Gomez specifically referenced email “phishing” scams, where criminals dupe recipients of emails into replying to those emails and including their personal information. The scammers can pose as the IRS or other government officials, or even a work colleague or boss.
“People need to make sure their friends and family also are aware of phishing scams that will harm them,” she added. “I think we all know someone who may be technologically challenged in some way, and we owe it to each other to be helpful.”
Dolores Salinas, South Texas Regional Office president for the Better Business Bureau, said it was clear consumers need to be aware and take action on things which can prevent identity theft or tax fraud.
“The best way to do that is make sure you’re using the proper security software, make sure your software is updated very, very often and make sure you’re changing your passwords to make sure that your identity is protected,” she said. “Make sure when you’re out in a public place, be very careful about using unprotected Wi-Fi.
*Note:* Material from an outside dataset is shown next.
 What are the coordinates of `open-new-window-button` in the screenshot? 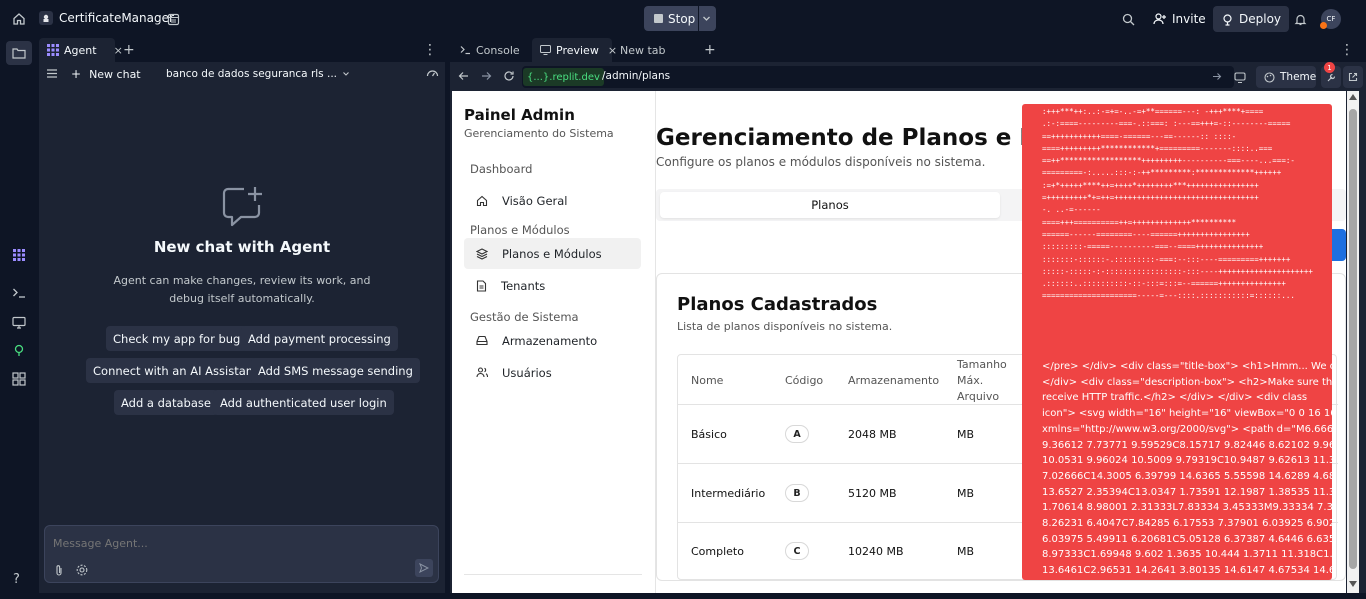 It's located at (1353, 77).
You’re opening yourself up and your information up to scammers, so be very mindful of that.”
Like Trevino, Salinas also cautioned consumers about alleged contact from the IRS whether via email or a text message to a mobile phone.
The IRS does not operate like that, she said.
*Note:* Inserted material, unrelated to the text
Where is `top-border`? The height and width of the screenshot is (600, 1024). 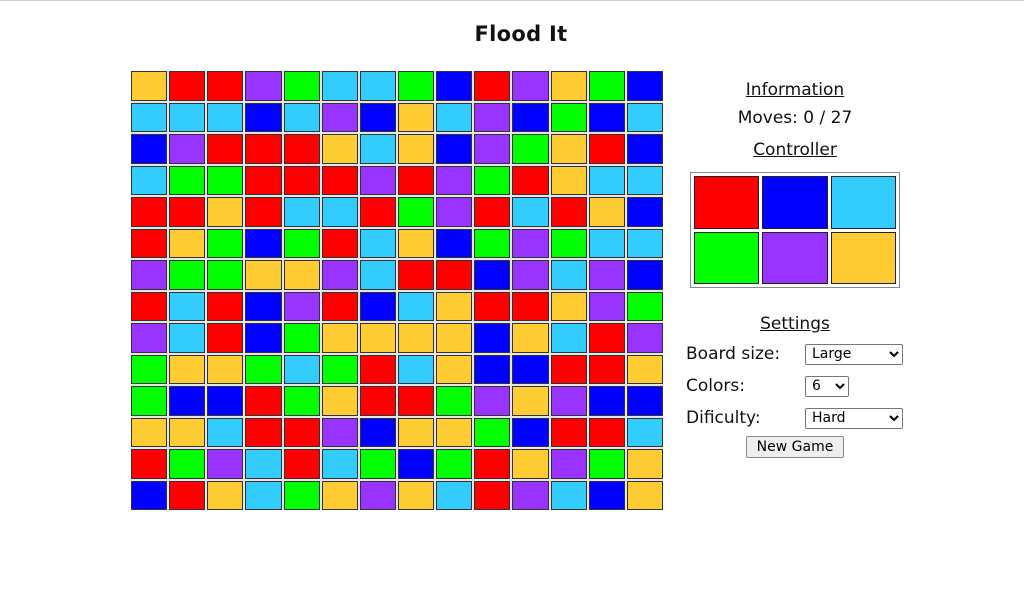
top-border is located at coordinates (512, 0).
“The IRS will not call you on the telephone or text you or email you asking for information, asking you to pay your taxes online,” she said. “You will get a letter from the IRS if you do owe money to the IRS, and they will provide you a written notice of them wanting to set up an appointment.
“Even though IRS imposters are the number one imposters on our website and our scam tracker, be aware the IRS does not work in this way,” Salinas said.
Angela R. Burton, district director of the U.S. Small Business Administration in the Lower Rio Grande Valley, said businesses also have been hit by scammers and they need to be on guard just like consumers.
“In fact, small business identity theft is big business for identity thieves,” Burton said. “Just like individuals, businesses may have their identities stolen and this sensitive information is used to open credit card accounts or used for fraudulent tax returns.
“We are also warning payroll and human resources professionals to be on guard against identity thieves,” she added, referencing a growing scam against businesses seeking W-2 forms of employees which then can be used to establish fake credit card accounts and more.